DATA TO EXAMINE.
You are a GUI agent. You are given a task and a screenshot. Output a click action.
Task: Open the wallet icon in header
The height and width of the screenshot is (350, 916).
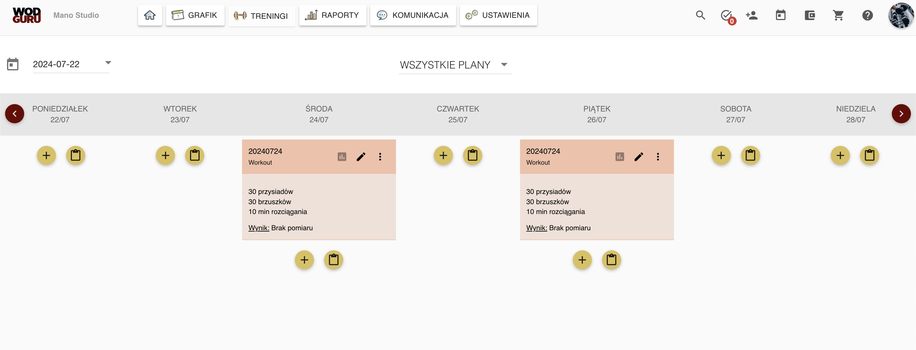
==
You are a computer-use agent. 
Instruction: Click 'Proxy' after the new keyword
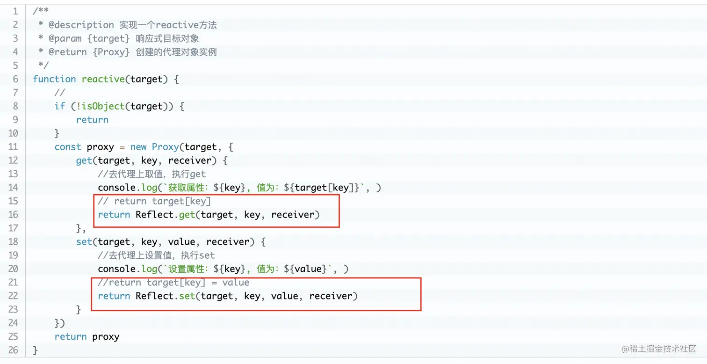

AIM OF THE TASK. Please say how many lines in the records above contain the string "screenshot", giving no other words.

RESULT FOR THIS EXERCISE. 2